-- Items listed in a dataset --
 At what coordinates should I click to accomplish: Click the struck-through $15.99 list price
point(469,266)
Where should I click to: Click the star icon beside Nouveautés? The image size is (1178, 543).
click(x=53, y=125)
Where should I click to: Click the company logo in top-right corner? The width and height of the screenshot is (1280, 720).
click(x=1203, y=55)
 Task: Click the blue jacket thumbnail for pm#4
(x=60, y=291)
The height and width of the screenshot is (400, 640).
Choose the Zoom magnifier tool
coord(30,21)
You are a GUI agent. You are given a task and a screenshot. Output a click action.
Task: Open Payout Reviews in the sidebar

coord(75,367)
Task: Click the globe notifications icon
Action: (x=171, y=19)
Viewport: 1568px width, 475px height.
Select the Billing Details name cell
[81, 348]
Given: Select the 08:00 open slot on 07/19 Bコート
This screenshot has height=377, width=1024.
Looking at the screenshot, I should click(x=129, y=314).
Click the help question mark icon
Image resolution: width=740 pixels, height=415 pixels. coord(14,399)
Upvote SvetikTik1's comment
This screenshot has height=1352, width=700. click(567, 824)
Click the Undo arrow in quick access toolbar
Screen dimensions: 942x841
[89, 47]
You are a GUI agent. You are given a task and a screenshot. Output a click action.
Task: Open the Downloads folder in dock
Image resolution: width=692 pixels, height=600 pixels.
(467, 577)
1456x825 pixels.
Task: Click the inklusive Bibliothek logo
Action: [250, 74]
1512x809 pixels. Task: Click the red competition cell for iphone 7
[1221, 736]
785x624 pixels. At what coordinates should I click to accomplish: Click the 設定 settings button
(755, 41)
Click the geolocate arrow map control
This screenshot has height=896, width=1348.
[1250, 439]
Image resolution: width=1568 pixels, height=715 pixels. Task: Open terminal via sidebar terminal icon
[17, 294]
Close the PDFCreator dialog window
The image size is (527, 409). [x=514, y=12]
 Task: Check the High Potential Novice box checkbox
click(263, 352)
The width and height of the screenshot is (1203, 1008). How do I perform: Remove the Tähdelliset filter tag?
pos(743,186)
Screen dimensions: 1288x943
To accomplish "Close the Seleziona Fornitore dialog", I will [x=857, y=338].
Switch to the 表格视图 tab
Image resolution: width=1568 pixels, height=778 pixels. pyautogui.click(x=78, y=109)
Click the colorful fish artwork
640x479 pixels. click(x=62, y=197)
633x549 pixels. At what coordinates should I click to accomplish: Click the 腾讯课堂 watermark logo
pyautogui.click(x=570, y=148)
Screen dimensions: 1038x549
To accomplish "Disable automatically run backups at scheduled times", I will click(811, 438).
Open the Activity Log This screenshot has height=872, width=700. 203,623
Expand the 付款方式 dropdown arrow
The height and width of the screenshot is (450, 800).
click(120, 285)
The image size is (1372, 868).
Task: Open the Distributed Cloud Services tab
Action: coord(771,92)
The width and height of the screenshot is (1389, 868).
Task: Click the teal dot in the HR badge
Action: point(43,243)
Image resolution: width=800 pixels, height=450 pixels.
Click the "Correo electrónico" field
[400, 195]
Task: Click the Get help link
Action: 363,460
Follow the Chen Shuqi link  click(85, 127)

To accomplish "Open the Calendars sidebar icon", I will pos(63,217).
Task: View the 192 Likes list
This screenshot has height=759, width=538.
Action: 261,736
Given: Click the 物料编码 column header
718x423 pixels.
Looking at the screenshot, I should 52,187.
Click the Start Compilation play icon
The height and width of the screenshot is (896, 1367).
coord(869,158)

-- Stated exercise --
Reproduce every line of the listing above verbatim.

-- Result --
 At what coordinates should I click to accomplish: Click the struck-through $15.99 list price
point(469,266)
Where should I click to: Click the star icon beside Nouveautés? The image size is (1178, 543).
click(x=53, y=125)
Where should I click to: Click the company logo in top-right corner? The width and height of the screenshot is (1280, 720).
click(x=1203, y=55)
 Task: Click the blue jacket thumbnail for pm#4
(x=60, y=291)
The height and width of the screenshot is (400, 640).
Choose the Zoom magnifier tool
coord(30,21)
You are a GUI agent. You are given a task and a screenshot. Output a click action.
Task: Open Payout Reviews in the sidebar

coord(75,367)
Task: Click the globe notifications icon
Action: (x=171, y=19)
Viewport: 1568px width, 475px height.
Select the Billing Details name cell
[81, 348]
Given: Select the 08:00 open slot on 07/19 Bコート
This screenshot has height=377, width=1024.
Looking at the screenshot, I should click(x=129, y=314).
Click the help question mark icon
Image resolution: width=740 pixels, height=415 pixels. coord(14,399)
Upvote SvetikTik1's comment
This screenshot has height=1352, width=700. click(567, 824)
Click the Undo arrow in quick access toolbar
Screen dimensions: 942x841
[89, 47]
You are a GUI agent. You are given a task and a screenshot. Output a click action.
Task: Open the Downloads folder in dock
Image resolution: width=692 pixels, height=600 pixels.
(467, 577)
1456x825 pixels.
Task: Click the inklusive Bibliothek logo
Action: [250, 74]
1512x809 pixels. Task: Click the red competition cell for iphone 7
[1221, 736]
785x624 pixels. At what coordinates should I click to accomplish: Click the 設定 settings button
(755, 41)
Click the geolocate arrow map control
This screenshot has height=896, width=1348.
[1250, 439]
Image resolution: width=1568 pixels, height=715 pixels. Task: Open terminal via sidebar terminal icon
[17, 294]
Close the PDFCreator dialog window
The image size is (527, 409). [x=514, y=12]
 Task: Check the High Potential Novice box checkbox
click(263, 352)
The width and height of the screenshot is (1203, 1008). How do I perform: Remove the Tähdelliset filter tag?
pos(743,186)
Screen dimensions: 1288x943
To accomplish "Close the Seleziona Fornitore dialog", I will [x=857, y=338].
Switch to the 表格视图 tab
Image resolution: width=1568 pixels, height=778 pixels. pyautogui.click(x=78, y=109)
Click the colorful fish artwork
640x479 pixels. click(x=62, y=197)
633x549 pixels. At what coordinates should I click to accomplish: Click the 腾讯课堂 watermark logo
pyautogui.click(x=570, y=148)
Screen dimensions: 1038x549
To accomplish "Disable automatically run backups at scheduled times", I will click(811, 438).
Open the Activity Log This screenshot has height=872, width=700. 203,623
Expand the 付款方式 dropdown arrow
The height and width of the screenshot is (450, 800).
click(120, 285)
The image size is (1372, 868).
Task: Open the Distributed Cloud Services tab
Action: coord(771,92)
The width and height of the screenshot is (1389, 868).
Task: Click the teal dot in the HR badge
Action: point(43,243)
Image resolution: width=800 pixels, height=450 pixels.
Click the "Correo electrónico" field
[400, 195]
Task: Click the Get help link
Action: 363,460
Follow the Chen Shuqi link  click(85, 127)

To accomplish "Open the Calendars sidebar icon", I will pos(63,217).
Task: View the 192 Likes list
This screenshot has height=759, width=538.
Action: 261,736
Given: Click the 物料编码 column header
718x423 pixels.
Looking at the screenshot, I should 52,187.
Click the Start Compilation play icon
The height and width of the screenshot is (896, 1367).
coord(869,158)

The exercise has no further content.